O Papa fala na condição de teólogo que compreende a Teologia como uma meta linguagem sobre a Revelação e a Fé e não simplesmente como uma monótona repetição de fórmulas dogmáticas. Ele também critica a Teologia pensada de forma fechada e de sofisticada reflexão acadêmica com tal complexidade que foge ao diálogo com as outras disciplinas, com o mundo, os fatos, os acontecimentos e as pessoas mais simples que procuram o conhecimento teológico para aprofundar sua relação com Deus. O discurso teológico hoje deve ir ao encontro da cidadania experienciada nos átrios da vida pós-moderna fazendo-se ouvir e dialogando.

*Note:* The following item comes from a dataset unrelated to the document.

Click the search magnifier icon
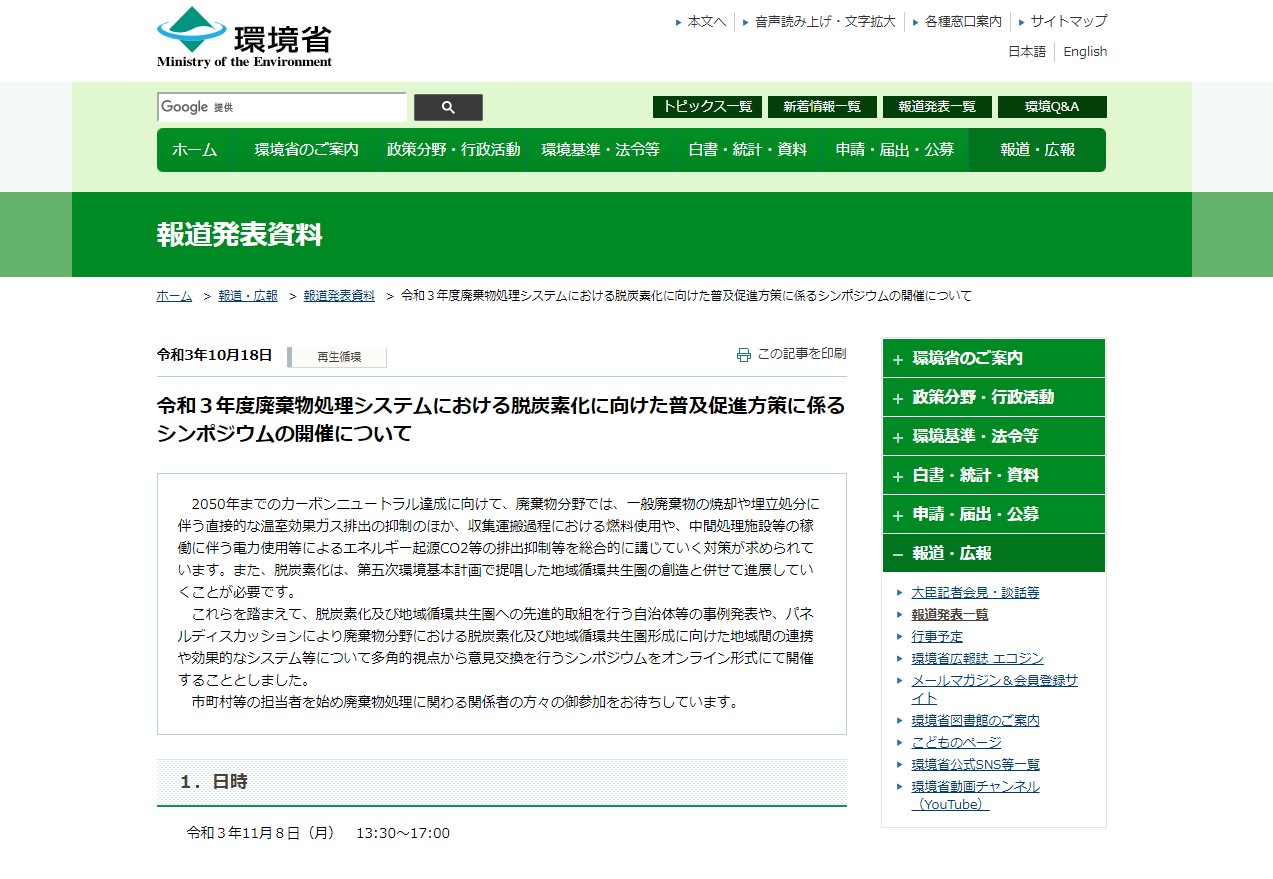 click(x=447, y=107)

Francisco, na carta ao cardeal da Argentina faz propostas ousadas. Pede uma Teologia em êxodo, fora dos gabinetes e enviadas às fronteiras do mundo e da sociedade conclamando-a a “encarregar-se dos conflitos”. E continuando diz: “Não apenas os conflitos que experimentamos dentro da Igreja, mas também daqueles que afetam todo o mundo e que são vividos nas ruas...”

 

CONSIDERAÇÕES FINAIS.         

A partir da fala do Papa Francisco chega-se à conclusão que toda Teologia é pública, embora nunca deixe de ser confessional e eclesial. E o é no sentido de jamais poder confinar-se a um espaço privado que a impeça de ir ao encontro das grandes questões públicas e a elas procurar responder em diálogo e interlocução com outras disciplinas e saberes. Ser teólogo não significa instalar-se em zona de conforto. Ao contrário, pensar e falar de Deus são risco permanente e implicam em acompanhar os processos culturais, sociais, políticos, especialmente as situações e transições difíceis tal qual aconselha o Papa Francisco.

 

REFERÊNCIAS BIBLIOGRÁFICAS

Bíblia Sagrada.Catecismo da Igreja CatólicaConcilio Vaticano II – Dei VerbumCarta do Papa Francisco ao cardeal-arcebispo de Buenos Aires.LIBANIO, J. B. e MURAD, Afonso. Introdução à Teologia. Perfil, enfoques, tarefas. Ed. Loyola.